Im Falle der Weitergewährung der Invaliditätspension handelt es sich also um einen letztlich einheitlichen Versicherungsfall, dessen Voraussetzungen durch den für die befristete Leistung maßgeblichen Stichtag bestimmt werden, zu dem festzustellen ist, ob Invalidität noch, erstmals oder wieder gegeben ist.

Ist zu diesem (ursprünglichen) Stichtag Invalidität unter allen in § 255 ASVG genannten Voraussetzungen, also auch des Berufsschutzes gegeben und besteht zum Zeitpunkt der Antragstellung auf Weitergewährung der befristeten Leistung Invalidität weiterhin, so beruht die Weitergewährung darauf, daß dauernde Invalidität bereits von Beginn an vorgelegen ist und noch besteht.

Demnach kommt dem Kläger - ausgehend vom ursprünglichen Stichtag 1.10.1992 - Berufsschutz als Glaser zu, weil er diese Tätigkeit in mehr als der Hälfte der Beitragsmonate - und zwar nach den Feststellungen 55 Monate als Glaser und nur 41 als Hilfsarbeiter - vor diesem (ursprünglichen) Stichtag ausgeübt hat.
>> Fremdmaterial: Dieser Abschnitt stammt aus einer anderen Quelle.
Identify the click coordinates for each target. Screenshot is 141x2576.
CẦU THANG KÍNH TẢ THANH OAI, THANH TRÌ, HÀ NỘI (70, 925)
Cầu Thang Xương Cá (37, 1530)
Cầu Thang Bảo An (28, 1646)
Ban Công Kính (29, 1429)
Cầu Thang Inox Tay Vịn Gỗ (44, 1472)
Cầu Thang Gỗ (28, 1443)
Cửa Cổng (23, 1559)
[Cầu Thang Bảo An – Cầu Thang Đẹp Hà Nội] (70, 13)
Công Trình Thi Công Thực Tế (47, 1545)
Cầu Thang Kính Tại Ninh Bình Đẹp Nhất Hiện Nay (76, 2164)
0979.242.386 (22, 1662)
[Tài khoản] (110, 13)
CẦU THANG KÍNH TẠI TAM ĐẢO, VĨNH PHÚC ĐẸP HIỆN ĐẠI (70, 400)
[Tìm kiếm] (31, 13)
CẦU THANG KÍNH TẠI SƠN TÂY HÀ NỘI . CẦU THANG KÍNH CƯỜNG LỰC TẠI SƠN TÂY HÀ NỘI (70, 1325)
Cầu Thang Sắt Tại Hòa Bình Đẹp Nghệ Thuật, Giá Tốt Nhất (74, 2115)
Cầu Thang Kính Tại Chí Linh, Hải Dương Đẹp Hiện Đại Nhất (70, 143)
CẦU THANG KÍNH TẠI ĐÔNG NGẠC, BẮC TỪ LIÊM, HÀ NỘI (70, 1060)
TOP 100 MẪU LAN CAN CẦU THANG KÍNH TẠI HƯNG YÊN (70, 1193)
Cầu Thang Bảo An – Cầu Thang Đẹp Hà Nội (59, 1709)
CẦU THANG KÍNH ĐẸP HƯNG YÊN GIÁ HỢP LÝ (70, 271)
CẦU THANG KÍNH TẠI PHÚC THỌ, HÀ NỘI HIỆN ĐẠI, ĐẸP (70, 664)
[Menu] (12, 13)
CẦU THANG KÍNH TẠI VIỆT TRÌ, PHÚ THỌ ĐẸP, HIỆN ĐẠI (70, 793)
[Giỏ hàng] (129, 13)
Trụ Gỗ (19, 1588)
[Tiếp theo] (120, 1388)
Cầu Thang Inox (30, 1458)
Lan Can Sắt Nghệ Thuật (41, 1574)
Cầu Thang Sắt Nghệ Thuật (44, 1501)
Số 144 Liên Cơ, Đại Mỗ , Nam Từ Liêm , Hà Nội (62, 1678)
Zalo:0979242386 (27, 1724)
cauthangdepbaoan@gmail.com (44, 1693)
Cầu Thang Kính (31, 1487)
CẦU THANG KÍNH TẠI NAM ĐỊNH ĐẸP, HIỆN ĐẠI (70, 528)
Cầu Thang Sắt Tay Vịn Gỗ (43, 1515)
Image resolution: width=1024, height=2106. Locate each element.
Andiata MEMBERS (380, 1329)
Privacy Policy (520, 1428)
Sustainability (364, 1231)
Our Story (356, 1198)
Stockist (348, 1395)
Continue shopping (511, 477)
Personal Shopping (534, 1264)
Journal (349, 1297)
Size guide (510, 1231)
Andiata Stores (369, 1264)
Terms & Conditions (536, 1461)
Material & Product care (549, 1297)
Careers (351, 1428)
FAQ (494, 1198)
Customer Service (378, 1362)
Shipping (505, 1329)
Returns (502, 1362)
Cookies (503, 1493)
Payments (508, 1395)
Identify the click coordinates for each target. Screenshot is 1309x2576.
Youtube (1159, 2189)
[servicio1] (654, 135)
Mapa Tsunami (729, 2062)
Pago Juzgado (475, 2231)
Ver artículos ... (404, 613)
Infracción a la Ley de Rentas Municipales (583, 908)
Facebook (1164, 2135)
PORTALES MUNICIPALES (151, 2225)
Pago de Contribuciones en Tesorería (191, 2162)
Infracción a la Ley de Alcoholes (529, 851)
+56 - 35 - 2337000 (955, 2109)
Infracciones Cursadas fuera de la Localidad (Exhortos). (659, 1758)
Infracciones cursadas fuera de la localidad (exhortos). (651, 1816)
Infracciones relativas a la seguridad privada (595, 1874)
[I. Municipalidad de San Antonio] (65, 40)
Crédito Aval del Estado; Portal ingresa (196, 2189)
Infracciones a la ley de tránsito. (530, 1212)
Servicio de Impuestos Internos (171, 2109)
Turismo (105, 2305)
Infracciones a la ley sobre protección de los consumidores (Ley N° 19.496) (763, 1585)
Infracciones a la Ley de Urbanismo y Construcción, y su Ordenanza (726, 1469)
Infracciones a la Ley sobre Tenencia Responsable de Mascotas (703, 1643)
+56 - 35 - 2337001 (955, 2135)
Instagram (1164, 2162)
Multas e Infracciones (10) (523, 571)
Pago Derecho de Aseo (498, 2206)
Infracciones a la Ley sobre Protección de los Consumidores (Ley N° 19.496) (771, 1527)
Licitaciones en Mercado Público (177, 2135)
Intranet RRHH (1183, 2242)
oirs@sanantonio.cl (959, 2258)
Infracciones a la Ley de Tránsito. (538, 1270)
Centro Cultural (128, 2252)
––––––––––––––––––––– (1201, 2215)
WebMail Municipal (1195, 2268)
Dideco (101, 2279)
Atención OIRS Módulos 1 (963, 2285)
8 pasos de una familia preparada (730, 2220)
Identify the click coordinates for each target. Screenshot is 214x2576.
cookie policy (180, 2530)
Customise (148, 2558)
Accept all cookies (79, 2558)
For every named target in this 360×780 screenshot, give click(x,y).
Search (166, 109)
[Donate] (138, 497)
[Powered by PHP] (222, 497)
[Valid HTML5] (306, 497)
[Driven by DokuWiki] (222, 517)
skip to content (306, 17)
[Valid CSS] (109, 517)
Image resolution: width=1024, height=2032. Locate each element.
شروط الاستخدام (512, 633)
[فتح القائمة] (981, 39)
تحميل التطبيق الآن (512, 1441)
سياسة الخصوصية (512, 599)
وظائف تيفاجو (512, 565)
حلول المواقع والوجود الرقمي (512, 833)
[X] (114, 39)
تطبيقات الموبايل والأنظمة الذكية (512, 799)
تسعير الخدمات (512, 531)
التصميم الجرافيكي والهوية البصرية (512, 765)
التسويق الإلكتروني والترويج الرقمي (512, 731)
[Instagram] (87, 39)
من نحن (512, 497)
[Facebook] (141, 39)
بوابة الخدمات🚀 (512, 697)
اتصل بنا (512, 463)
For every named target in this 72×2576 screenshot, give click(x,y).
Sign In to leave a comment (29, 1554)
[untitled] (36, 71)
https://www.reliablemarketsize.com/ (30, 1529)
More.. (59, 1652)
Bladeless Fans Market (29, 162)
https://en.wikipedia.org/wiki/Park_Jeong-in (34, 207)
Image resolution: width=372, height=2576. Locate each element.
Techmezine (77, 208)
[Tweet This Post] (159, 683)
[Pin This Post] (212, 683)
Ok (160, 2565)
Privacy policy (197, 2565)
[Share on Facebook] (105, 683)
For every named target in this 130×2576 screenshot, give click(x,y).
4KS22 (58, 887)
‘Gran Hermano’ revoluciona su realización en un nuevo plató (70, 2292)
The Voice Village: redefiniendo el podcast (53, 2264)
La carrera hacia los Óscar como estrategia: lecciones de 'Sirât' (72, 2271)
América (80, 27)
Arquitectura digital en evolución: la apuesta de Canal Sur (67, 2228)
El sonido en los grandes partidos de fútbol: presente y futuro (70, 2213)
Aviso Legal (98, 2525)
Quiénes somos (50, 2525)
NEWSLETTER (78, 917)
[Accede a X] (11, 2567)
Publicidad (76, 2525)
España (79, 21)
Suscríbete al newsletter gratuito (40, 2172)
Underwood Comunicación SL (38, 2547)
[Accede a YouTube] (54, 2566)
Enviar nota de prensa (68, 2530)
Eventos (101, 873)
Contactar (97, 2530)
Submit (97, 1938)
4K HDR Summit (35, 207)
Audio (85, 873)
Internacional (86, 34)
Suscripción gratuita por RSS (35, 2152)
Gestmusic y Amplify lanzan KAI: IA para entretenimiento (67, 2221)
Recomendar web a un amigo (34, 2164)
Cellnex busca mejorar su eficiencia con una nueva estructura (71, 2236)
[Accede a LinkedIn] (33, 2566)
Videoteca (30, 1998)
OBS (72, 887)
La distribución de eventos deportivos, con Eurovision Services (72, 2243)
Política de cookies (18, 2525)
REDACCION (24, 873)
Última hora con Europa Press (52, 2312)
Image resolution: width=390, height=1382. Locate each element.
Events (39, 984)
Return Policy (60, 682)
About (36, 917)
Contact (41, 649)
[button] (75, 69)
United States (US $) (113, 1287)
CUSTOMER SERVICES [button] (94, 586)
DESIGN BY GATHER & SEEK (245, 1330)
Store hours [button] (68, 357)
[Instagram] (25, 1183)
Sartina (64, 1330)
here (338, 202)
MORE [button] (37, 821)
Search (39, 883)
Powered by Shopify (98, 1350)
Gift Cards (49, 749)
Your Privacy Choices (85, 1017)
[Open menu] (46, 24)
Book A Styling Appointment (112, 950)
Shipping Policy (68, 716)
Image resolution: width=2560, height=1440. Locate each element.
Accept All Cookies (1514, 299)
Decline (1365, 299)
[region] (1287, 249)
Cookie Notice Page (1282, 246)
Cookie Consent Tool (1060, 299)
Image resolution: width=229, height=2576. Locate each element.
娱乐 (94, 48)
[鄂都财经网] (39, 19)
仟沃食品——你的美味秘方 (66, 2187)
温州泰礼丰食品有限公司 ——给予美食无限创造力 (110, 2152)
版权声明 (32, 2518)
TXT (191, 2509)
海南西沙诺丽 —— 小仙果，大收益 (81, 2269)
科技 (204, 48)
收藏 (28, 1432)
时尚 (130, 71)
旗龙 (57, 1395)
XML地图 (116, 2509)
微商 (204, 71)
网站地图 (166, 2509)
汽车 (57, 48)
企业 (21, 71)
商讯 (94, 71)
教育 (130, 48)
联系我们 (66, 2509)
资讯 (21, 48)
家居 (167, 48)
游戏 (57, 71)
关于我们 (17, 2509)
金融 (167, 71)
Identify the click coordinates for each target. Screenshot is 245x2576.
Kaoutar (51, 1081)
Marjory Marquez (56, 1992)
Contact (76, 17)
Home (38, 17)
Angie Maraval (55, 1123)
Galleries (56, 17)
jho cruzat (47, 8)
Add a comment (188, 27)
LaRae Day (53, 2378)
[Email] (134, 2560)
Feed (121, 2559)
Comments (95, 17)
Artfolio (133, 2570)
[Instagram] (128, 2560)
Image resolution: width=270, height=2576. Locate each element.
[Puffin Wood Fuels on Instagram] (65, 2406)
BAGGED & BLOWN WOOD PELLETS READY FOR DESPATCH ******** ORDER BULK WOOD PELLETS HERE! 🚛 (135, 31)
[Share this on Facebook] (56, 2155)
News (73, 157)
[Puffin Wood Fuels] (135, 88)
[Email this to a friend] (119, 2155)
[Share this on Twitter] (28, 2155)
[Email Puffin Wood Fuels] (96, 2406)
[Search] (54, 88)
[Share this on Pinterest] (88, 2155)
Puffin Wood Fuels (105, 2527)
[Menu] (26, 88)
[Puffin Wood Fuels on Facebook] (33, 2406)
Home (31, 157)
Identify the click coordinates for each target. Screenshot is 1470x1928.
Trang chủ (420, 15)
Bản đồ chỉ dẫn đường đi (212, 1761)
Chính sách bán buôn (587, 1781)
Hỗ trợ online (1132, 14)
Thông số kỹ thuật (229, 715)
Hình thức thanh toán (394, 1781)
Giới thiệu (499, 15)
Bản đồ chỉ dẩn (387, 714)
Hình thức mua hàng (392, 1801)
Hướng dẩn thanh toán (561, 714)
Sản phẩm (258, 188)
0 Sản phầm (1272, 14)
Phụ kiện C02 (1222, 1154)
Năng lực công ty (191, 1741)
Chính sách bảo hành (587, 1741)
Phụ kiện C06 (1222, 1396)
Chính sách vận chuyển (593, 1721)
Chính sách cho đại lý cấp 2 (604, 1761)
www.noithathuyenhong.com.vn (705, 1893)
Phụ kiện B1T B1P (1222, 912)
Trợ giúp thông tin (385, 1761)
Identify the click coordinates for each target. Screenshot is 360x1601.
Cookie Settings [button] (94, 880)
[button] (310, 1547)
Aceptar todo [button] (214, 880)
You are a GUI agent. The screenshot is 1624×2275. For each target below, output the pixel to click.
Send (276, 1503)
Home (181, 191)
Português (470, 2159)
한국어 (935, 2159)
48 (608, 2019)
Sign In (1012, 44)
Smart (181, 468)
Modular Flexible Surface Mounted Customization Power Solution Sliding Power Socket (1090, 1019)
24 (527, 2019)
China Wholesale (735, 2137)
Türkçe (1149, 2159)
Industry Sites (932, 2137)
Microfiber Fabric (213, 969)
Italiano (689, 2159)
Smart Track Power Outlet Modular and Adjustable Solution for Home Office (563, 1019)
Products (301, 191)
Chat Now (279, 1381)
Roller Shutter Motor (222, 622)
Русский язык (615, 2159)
Da er jedoch aufgrund der Feststellungen den Beruf des Glasers nicht mehr ausüben kann, ist er invalid im Sinne des § 255 Abs 1 ASVG, sodaß der Anspruch auf Weitergewährung der befristet gewährten Pension gegeben ist.

Der Rechtsmeinung des Berufungsgerichtes ist daher nicht zu folgen und wie im Spruch zu entscheiden.

Die Kostenentscheidung gründet sich auf § 77 Abs 1 Z 2 lit a ASGG.